**Given problem**. Copy out, word for word, the lines in the entries below from the line with "Viewport: 1456px width, 819px" to the line with "pyautogui.click(x=21, y=228)", both included.

(Interface element entries)
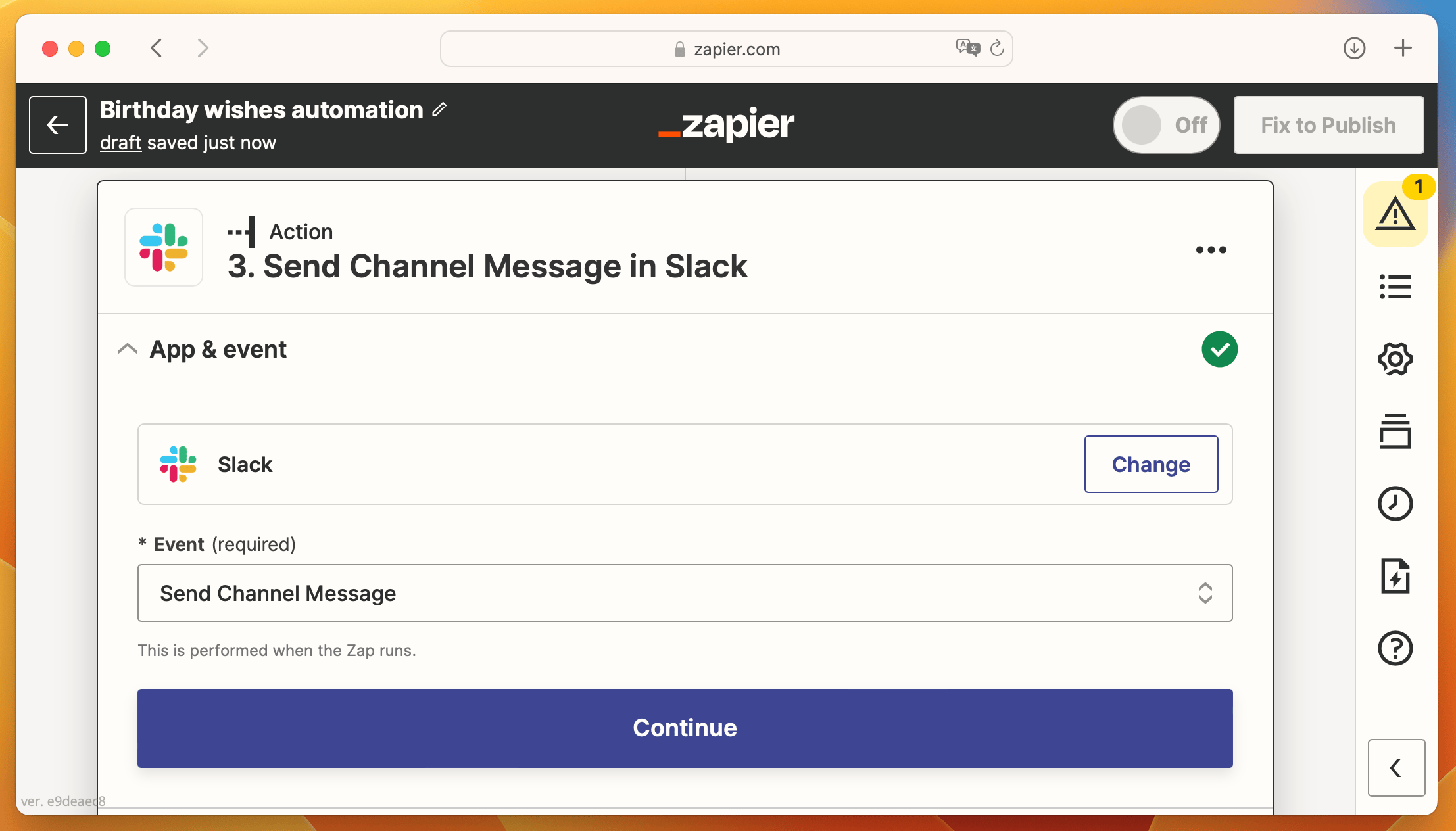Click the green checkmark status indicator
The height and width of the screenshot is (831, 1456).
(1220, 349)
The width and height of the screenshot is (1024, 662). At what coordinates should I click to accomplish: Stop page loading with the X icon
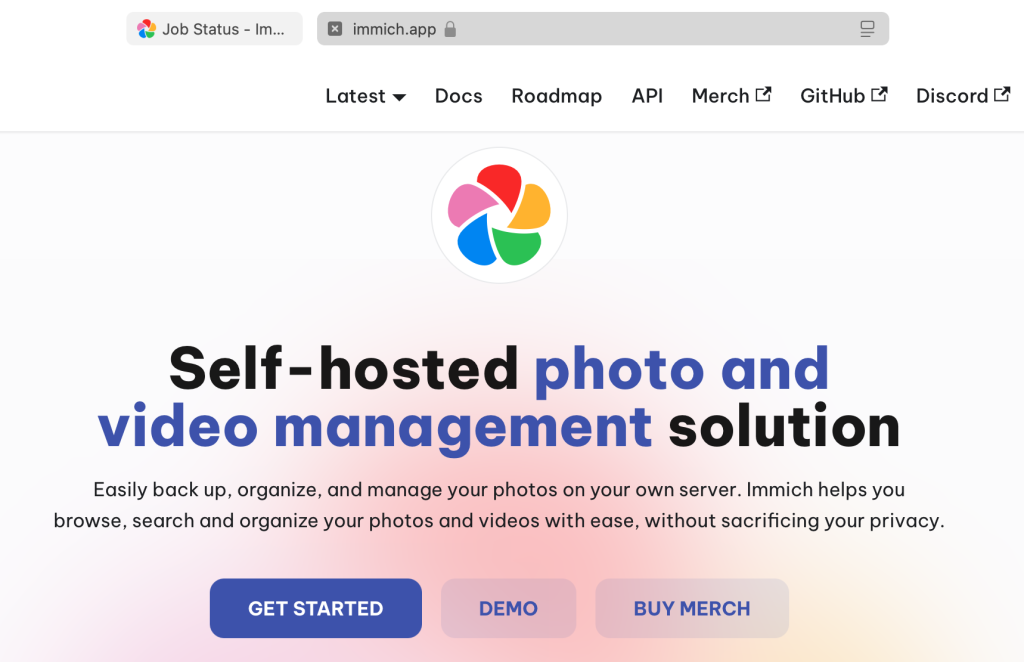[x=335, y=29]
* * *
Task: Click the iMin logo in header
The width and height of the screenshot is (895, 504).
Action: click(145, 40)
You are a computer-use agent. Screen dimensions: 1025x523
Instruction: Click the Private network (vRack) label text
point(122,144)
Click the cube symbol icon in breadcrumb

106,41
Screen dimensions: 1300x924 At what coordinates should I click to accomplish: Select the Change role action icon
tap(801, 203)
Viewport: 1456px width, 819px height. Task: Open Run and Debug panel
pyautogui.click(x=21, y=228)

**Reply to the exercise**.
Viewport: 1456px width, 819px height. Task: Open Run and Debug panel
pyautogui.click(x=21, y=228)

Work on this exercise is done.